Quote from: Mirror Image on November 18, 2014, 06:49:14 AM
The 60s seems to have been a fantastic decade for recorded music what with so much Modern music getting recorded and conductors like Bernstein, HvK, etc. completely in their element.

??? ??? ???   MI and I agreeing on something. Surely the apocalypse is nigh  ;D

The 60s, the time of Szell, Klemperer, Bernstein, Barbirolli (all those dead guys  8) )...Karajan's Ring!


Sarge
the phone rings and somebody says,
"hey, they made a movie about
Mahler, you ought to go see it.
he was as f*cked-up as you are."
                               --Charles Bukowski, "Mahler"

jochanaan

For me, it's the 1950s.  The LP had just been invented, stereo sound was developing, and we still had some great masters such as Toscanini, Bruno Walter among conductors; Jascha Heifetz and Zino Francescatti among violinists, and Rudolf Serkin and Artur Rubinstein among pianists.  Eugene Ormandy and the Philadelphia Orchestra were at the top of their game, issuing records left, right and center, and toward the end of the decade Leonard Bernstein breathed new life into the New York Philharmonic, while I Musici and the Chamber Orchestra of Basel were beginning to record early music.
Imagination + discipline = creativity

Jo498

Because I generally prefer newer (HIP) recordings of music before (and sometimes including) Haydn and Mozart, I cannot go with the 50s/60s. I cannot go for the "noughties" either because I doubt that I'd want my Beethoven piano sonatas or Brahms, Mahler and Bruckner symphonies from that time. Admittedly, I am not even sure whether I have heard more than an odd recording of orchestral standard repertoire from the last 10 years.
So I'd probably go for the '90s, or even the 80s. Lots of stuff was recorded in the combination of the "CD boom" and the maturing of the original instruments movement.
I am not such an opera buff, otherwise I'd probably go for the 50s or 60s.
Tout le malheur des hommes vient d'une seule chose, qui est de ne savoir pas demeurer en repos, dans une chambre.
- Blaise Pascal

The new erato

#18
The 80ies? Lots of technically bad, first generation digital recordings.

Jo498

Yes, that's the problem with the 80s. Therefore I'd probably go with the 90s.
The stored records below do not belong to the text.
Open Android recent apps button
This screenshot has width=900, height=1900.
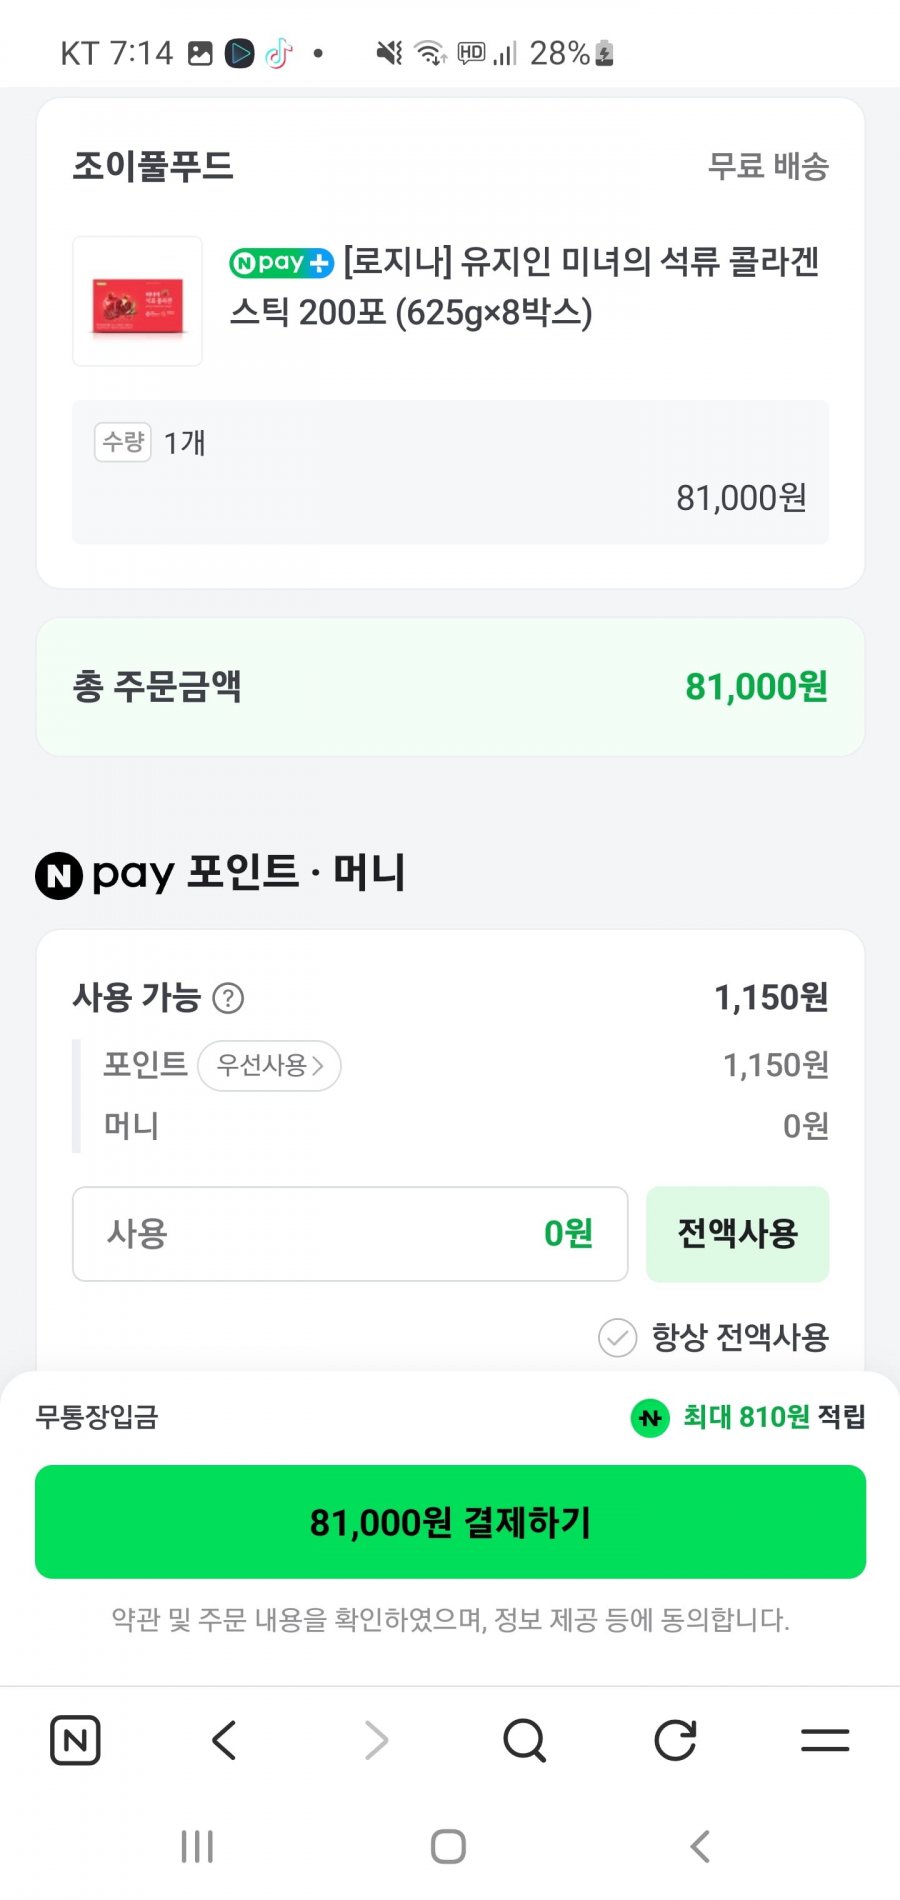tap(197, 1846)
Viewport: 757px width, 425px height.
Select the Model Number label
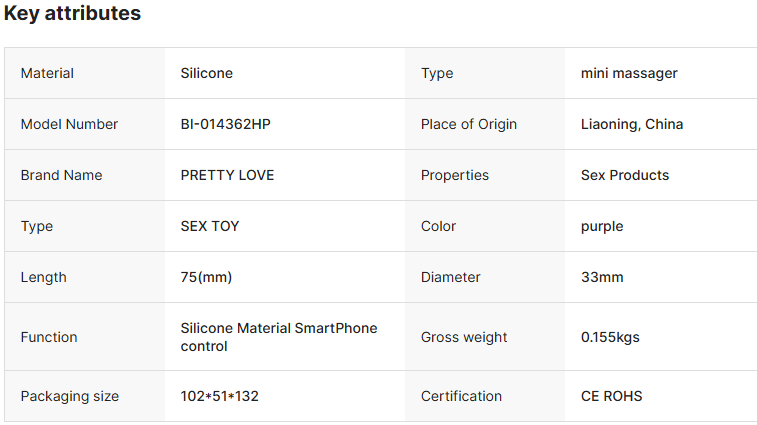[69, 124]
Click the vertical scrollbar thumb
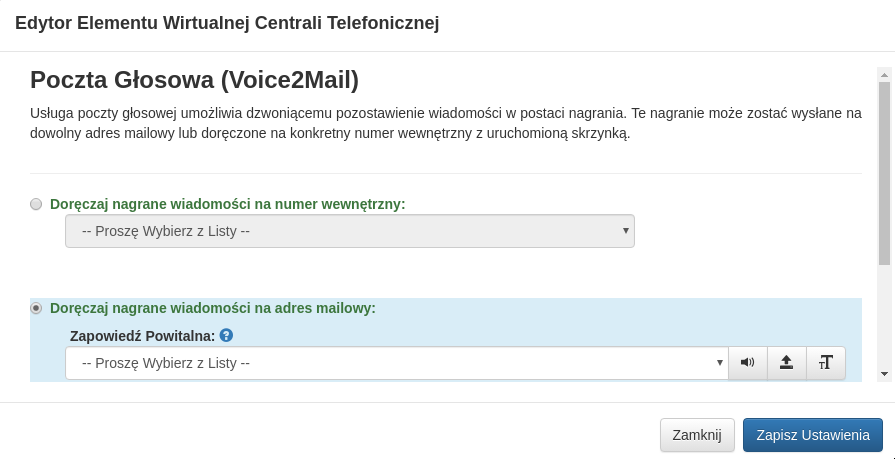Viewport: 895px width, 459px height. pos(884,172)
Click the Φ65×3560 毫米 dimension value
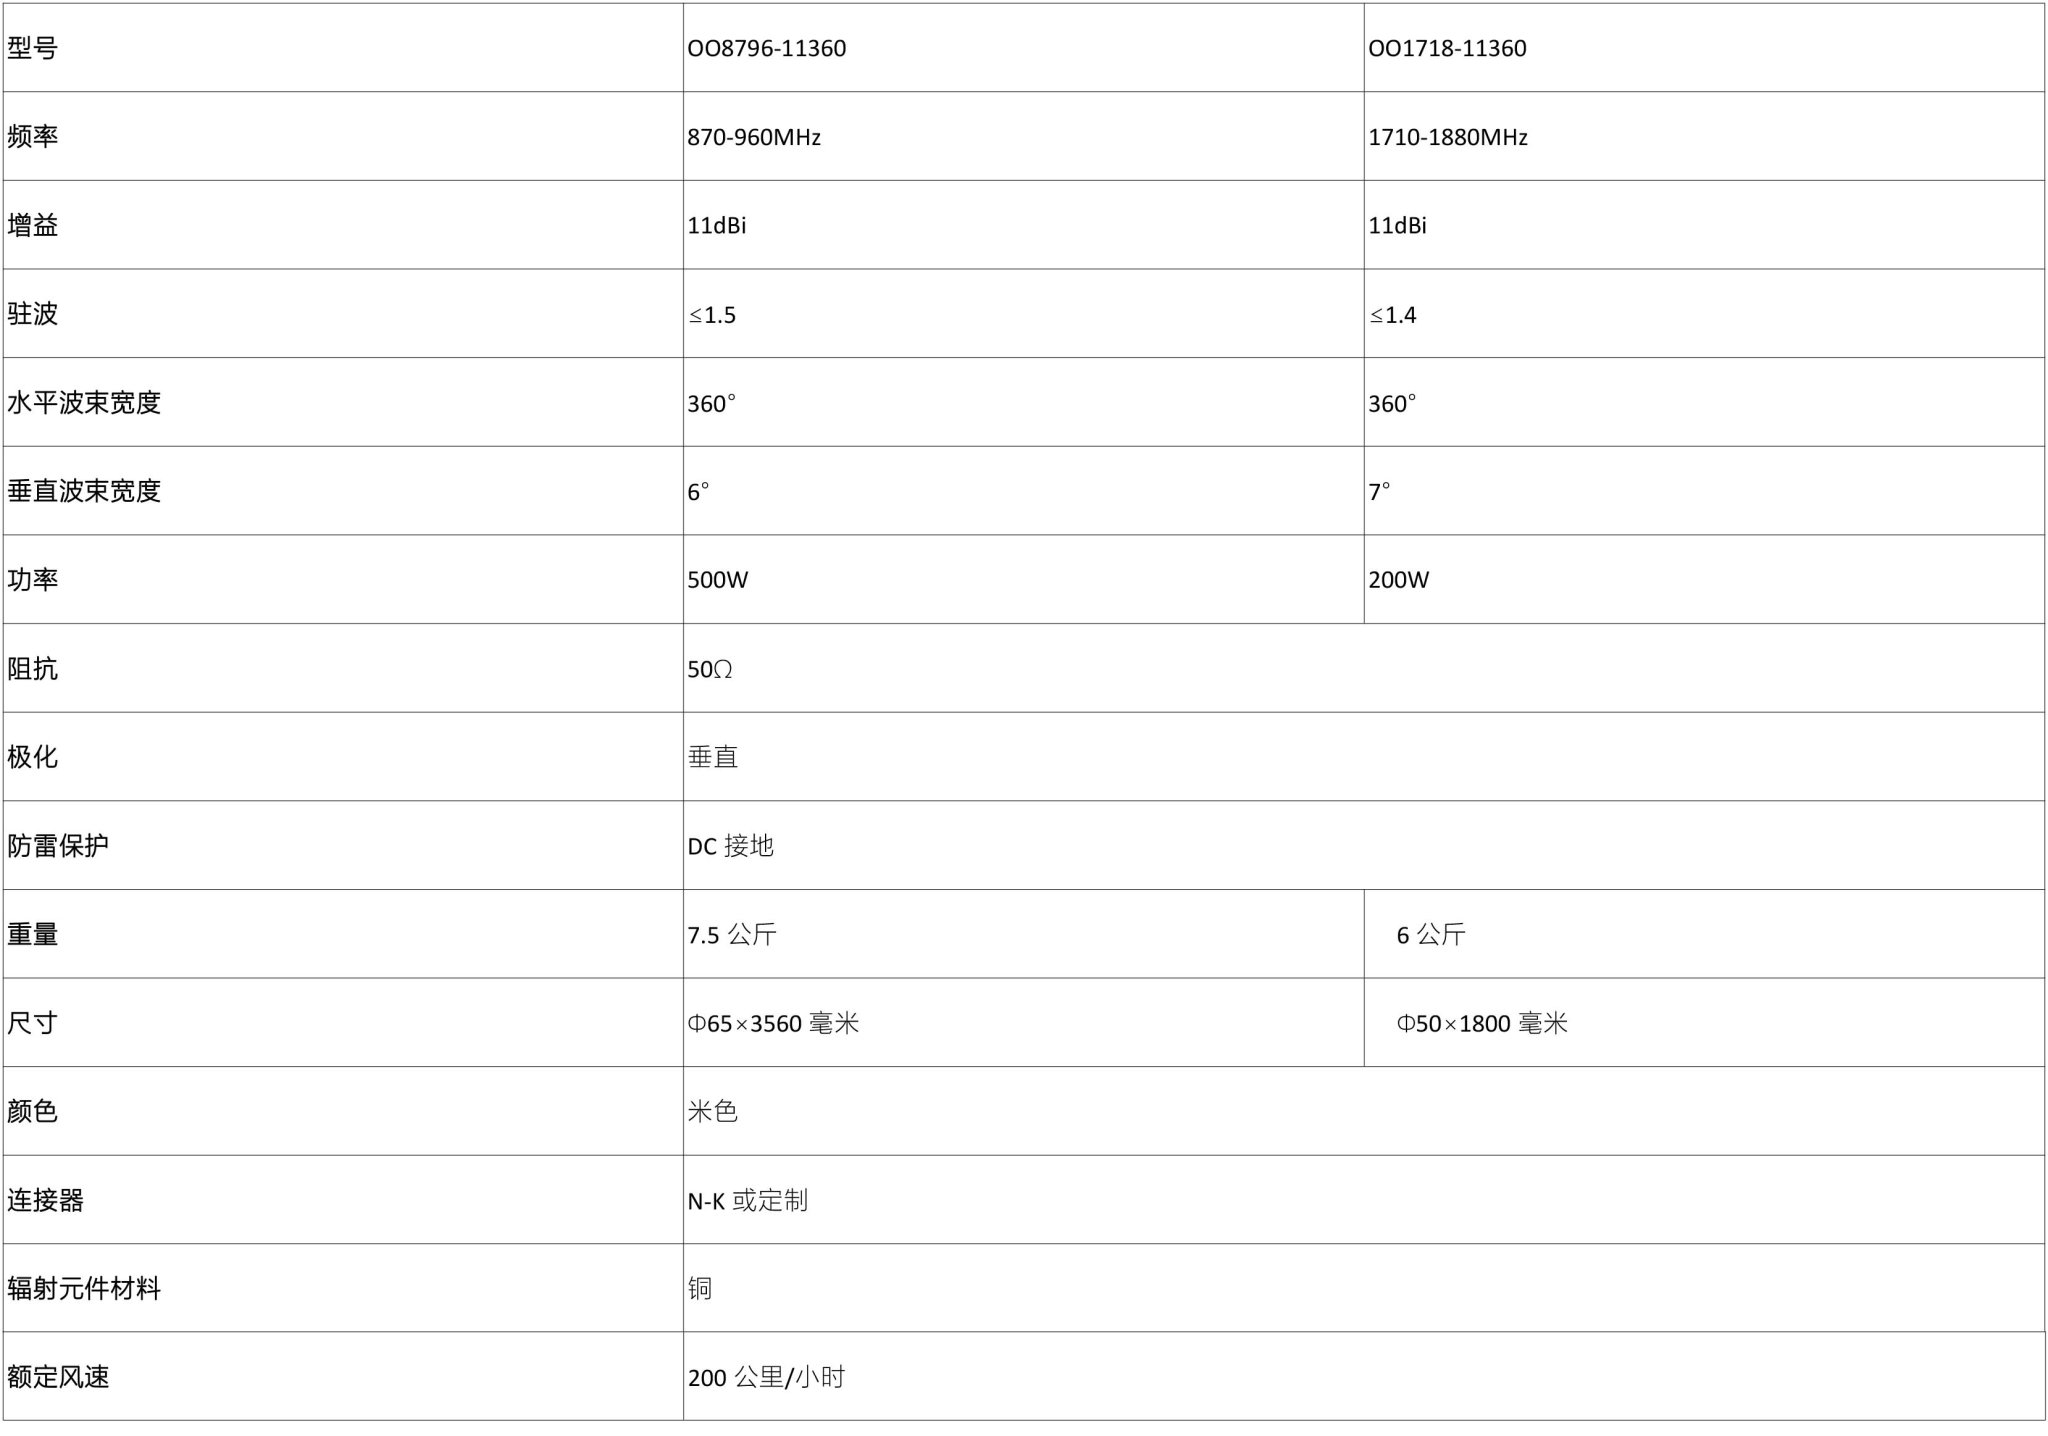The height and width of the screenshot is (1436, 2048). [x=773, y=1023]
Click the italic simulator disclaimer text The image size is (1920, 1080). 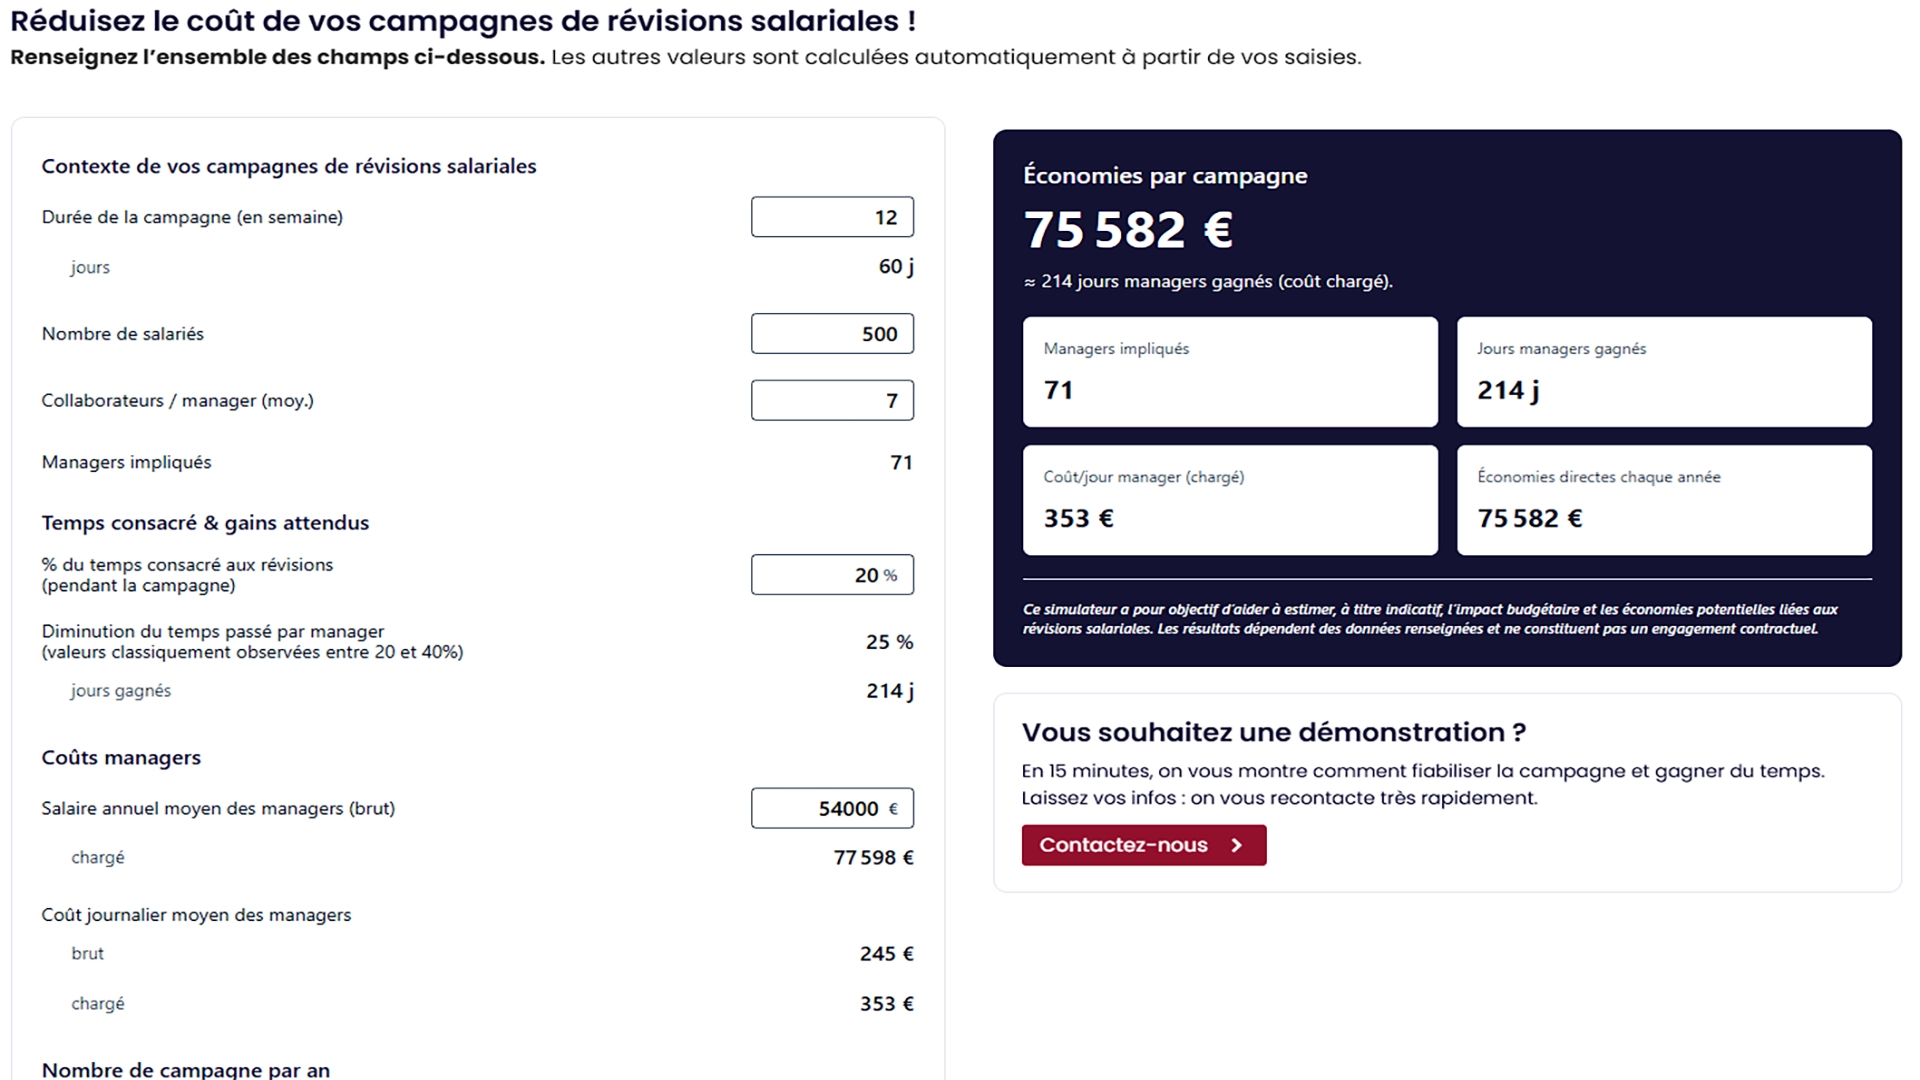(x=1430, y=619)
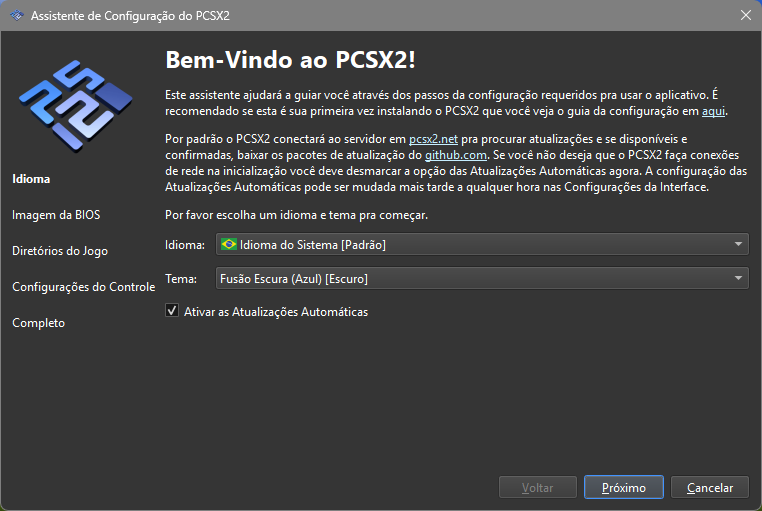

But in the 80s you both catch the HIP people in their first prime (say Mozart and/or Haydn by Harnoncourt, Hogwood, Pinnock, Gardiner's and Pinnock's Handel, MAKs Telemann) and the "autumn" of a bunch of great conductors/instrumentalists like Karajan, Giulini, Solti, almost all of Bernstein's DG recordings.

Just curious, I wonder which recordings from 00-14 would be recommended for

Beethoven piano sonatas
Mozart piano concertos
Brahms symphonies
Bruckner symphonies
Mahler symphonies

Wagner operas? o.k., this last one is probably bad for any time after the early 60s and merely acceptable for the 70s (Boulez)
But with the 80s I could get Bernstein's Mahler (+ maybe some Tennstedt, Solti, Abbado), Bruckner from Giulini, Karajan and Wand, Brahms from Giulini, Bernstein, Wand, Karajan, Mozart concertos with Schiff/Vegh or Zacharias, Beethoven sonatas with Gilels...
Tout le malheur des hommes vient d'une seule chose, qui est de ne savoir pas demeurer en repos, dans une chambre.